Zombie Apocalypse: Maybe I Wrote This Off Too Soon

How many cannibal incidents do you need in a week to start wondering if the zombie apocalypse paranoid might have something to it?  First, the bath salts crazed cannibal in Florida, now this college student doing the human recycling thing in Maryland.  The college student is from Kenya; I didn't think this was a custom of that part of Africa.
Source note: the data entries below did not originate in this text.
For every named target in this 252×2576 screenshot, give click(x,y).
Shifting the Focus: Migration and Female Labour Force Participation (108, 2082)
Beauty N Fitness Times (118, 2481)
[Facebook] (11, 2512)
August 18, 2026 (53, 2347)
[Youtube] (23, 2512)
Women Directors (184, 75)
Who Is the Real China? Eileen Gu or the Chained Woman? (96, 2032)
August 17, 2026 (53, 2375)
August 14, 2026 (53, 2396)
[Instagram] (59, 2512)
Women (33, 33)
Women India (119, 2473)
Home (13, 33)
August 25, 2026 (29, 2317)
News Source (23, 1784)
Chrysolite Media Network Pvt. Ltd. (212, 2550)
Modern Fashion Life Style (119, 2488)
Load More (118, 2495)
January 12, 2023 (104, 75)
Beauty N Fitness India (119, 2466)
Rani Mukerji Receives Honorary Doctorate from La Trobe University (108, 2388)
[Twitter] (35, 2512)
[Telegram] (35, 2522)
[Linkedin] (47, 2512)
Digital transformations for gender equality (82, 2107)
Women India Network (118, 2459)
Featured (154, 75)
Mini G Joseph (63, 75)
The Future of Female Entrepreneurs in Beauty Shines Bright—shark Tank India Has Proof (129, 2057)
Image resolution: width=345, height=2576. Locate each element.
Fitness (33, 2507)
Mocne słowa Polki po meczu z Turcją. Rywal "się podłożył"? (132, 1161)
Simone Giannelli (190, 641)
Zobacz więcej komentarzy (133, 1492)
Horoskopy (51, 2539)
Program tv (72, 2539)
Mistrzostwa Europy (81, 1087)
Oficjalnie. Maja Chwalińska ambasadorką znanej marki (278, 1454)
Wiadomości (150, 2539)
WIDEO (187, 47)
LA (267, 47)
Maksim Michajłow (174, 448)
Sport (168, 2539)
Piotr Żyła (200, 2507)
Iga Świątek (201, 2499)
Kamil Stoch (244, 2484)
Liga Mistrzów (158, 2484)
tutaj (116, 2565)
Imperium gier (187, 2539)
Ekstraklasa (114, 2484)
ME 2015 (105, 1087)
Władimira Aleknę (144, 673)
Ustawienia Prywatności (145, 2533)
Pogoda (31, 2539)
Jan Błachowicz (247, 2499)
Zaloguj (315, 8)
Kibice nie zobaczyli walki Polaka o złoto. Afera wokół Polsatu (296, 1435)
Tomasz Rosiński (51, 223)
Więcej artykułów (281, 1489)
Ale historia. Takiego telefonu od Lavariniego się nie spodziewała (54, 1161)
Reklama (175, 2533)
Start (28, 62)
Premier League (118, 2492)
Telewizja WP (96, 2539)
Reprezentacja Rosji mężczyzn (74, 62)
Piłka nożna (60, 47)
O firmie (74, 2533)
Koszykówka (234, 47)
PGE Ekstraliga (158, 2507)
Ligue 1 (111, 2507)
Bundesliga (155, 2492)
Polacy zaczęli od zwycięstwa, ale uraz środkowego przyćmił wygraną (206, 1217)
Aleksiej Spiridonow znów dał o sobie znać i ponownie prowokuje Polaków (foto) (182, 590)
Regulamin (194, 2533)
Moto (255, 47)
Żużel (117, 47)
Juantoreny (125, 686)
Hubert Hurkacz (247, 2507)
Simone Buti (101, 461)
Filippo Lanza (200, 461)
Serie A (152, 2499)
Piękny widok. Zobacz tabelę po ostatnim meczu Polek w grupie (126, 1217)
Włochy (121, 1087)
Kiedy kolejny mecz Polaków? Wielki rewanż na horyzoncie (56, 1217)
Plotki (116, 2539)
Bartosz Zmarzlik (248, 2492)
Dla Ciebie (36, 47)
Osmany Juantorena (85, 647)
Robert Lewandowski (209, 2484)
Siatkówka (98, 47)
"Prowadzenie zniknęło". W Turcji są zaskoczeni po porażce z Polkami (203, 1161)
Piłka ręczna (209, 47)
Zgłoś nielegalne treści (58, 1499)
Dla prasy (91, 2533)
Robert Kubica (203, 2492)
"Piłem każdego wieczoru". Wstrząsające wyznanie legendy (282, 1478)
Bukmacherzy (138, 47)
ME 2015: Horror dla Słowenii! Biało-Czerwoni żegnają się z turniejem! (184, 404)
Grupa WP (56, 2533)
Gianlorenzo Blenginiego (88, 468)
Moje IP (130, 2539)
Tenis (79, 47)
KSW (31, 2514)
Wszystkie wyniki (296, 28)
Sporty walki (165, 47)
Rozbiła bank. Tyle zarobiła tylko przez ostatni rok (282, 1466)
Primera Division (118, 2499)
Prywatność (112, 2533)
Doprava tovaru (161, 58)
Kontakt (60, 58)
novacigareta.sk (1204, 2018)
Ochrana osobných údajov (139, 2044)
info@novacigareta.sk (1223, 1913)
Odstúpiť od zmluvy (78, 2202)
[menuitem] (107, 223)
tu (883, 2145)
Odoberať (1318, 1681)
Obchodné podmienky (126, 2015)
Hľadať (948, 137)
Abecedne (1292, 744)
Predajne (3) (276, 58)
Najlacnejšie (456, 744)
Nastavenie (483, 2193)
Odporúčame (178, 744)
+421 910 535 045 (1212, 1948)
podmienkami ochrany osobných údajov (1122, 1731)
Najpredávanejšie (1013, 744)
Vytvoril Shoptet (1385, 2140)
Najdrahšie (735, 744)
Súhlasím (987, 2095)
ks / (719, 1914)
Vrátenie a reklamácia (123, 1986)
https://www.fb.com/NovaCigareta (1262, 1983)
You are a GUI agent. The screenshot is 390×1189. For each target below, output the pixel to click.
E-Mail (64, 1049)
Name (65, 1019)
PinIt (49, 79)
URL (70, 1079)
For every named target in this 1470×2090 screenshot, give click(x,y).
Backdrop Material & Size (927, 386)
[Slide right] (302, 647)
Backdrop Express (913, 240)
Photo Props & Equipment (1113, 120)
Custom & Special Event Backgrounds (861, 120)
UPDATE: I see that the victim of the attack in Florida has a sad story that goes a lot farther back.  From May 30, 2012 CBS Miami:

For the victim Ronald Poppo, 65, however, it’s a completely different story.
At nine years old, Poppo and his family were involved in a serious car accident in New York. A yearbook photo acquired by the Miami New Times showed Poppo went on to become a decorated student at one of New York’s most prestigious high schools, Stuyvesant High.
Then, the family lost touch with him and haven’t heard from Ronald in 30 years.
“Well, I tried to reach him, but I just thought he killed himself,” Antoinette said. “And we really thought he was no longer on this earth.”
Even before he was attacked along the MacArthur Causeway; Ronald lived a tough life among the homeless men who call the space under the causeway home.
His past shows time in New York City, and back in the 80′s in New Orleans; but a long record of arrests for mostly petty crimes places him in the Miami area, at least off and on, as far back as 1978 when he was charged with criminal mischief.
Over the years, he dipped in and out of the courts for the types of crimes that are common when you don’t have a place to live.
Very smart kid...and somewhere, something goes wrong, and he ends up homeless, with lots of minor crimes ever since.  I would be very surprised if there wasn't a mental illness problem that developed in his 20s.  This is a very common pattern since deinstitutionalization of the mentally ill.  We tend to pay attention to the ones that commit serious crimes; we usually are not even aware of the ones who are living on the streets, getting in minor legal trouble or being victimized themselves.  As happened here, even Poppo's own family had lost track of him.  It is surprisingly easy to do.